Dataset items -
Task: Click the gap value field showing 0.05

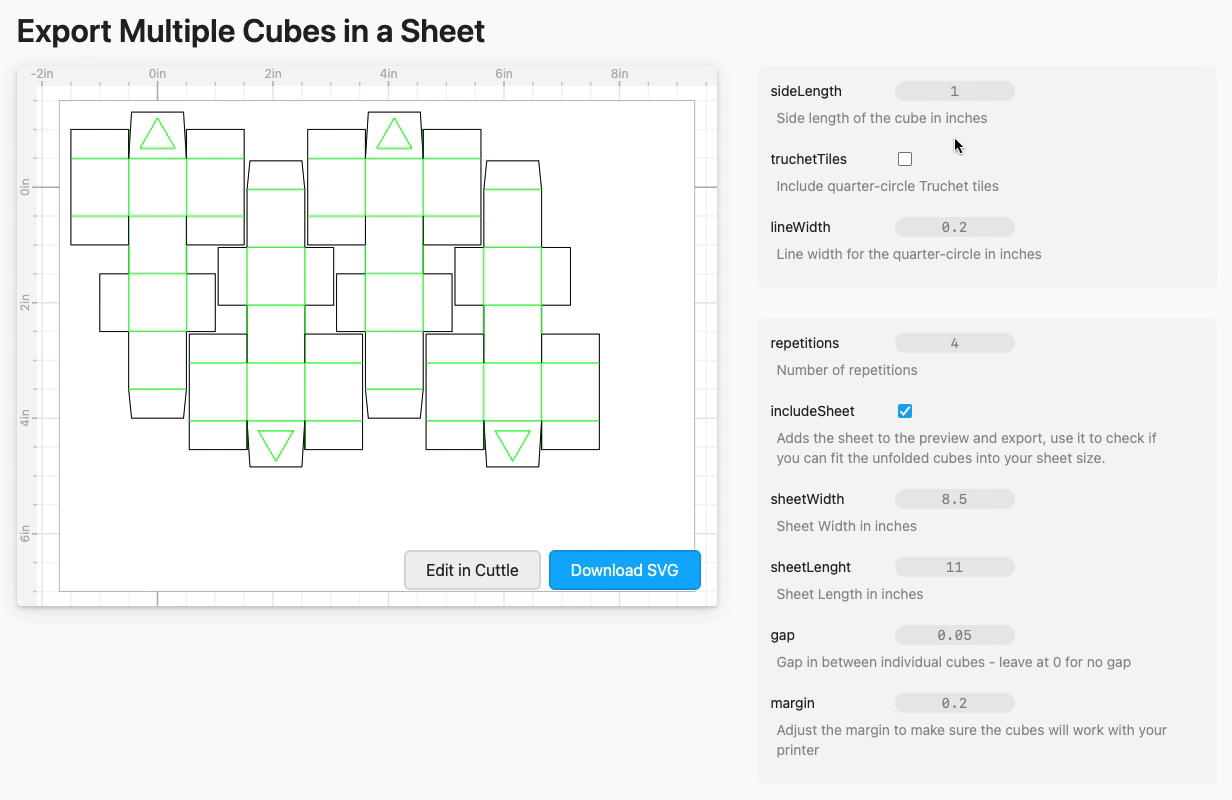Action: (954, 634)
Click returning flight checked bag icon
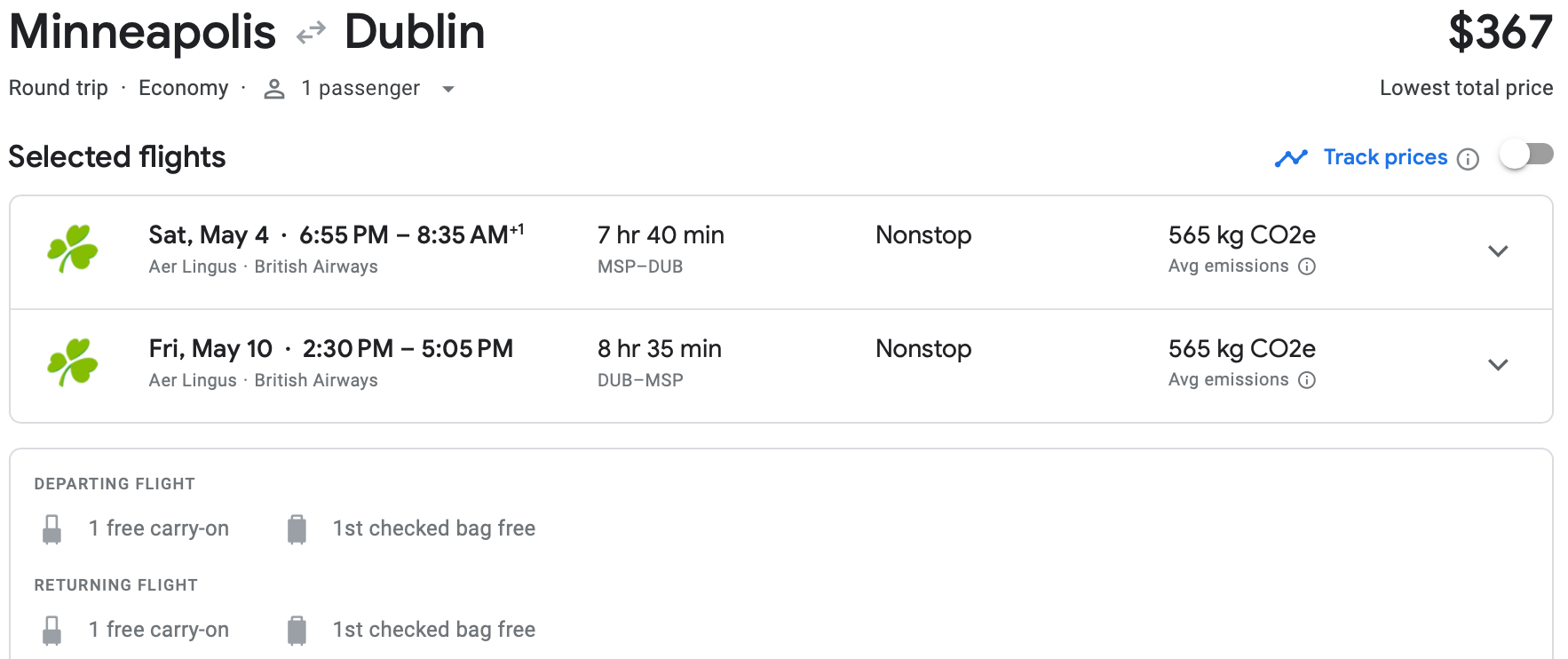 [x=297, y=631]
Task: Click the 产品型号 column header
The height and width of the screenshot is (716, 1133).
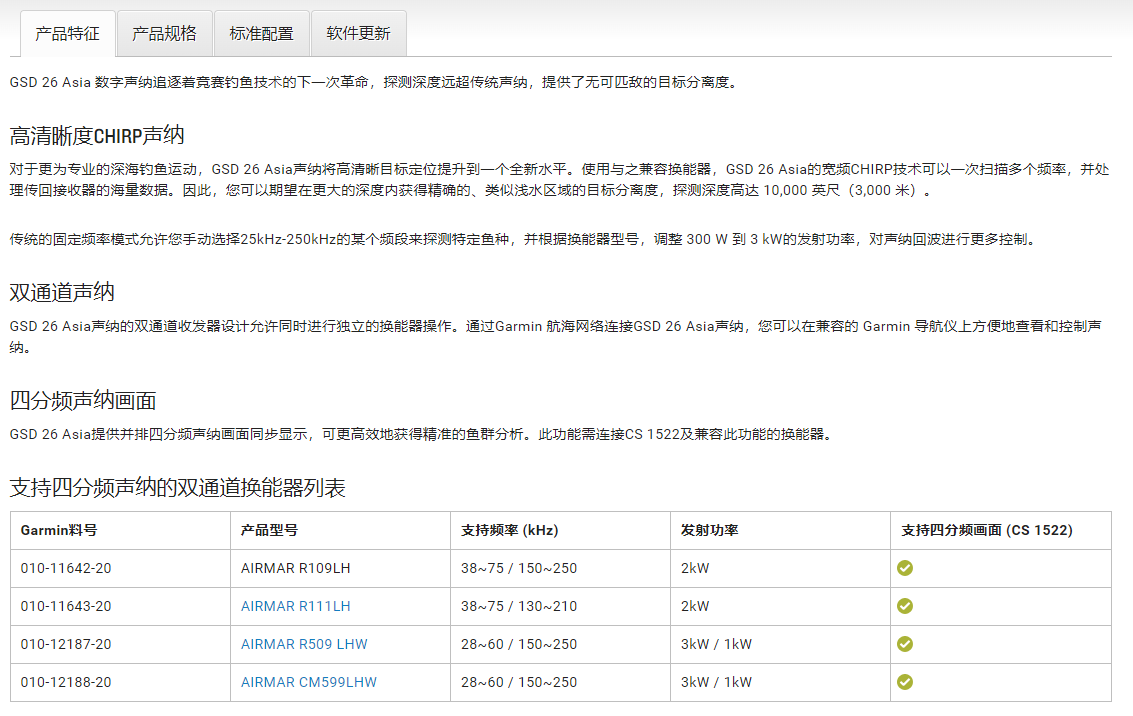Action: 269,530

Try it - The lines to copy begin at the one containing "Click returning flight checked bag icon" and end at the last line of the records. Set down exactly those lines and no others, both ends included, and omit all pictures.

Task response -
Click returning flight checked bag icon
 [x=297, y=631]
Task: Click the 产品型号 column header
The height and width of the screenshot is (716, 1133).
Action: 269,530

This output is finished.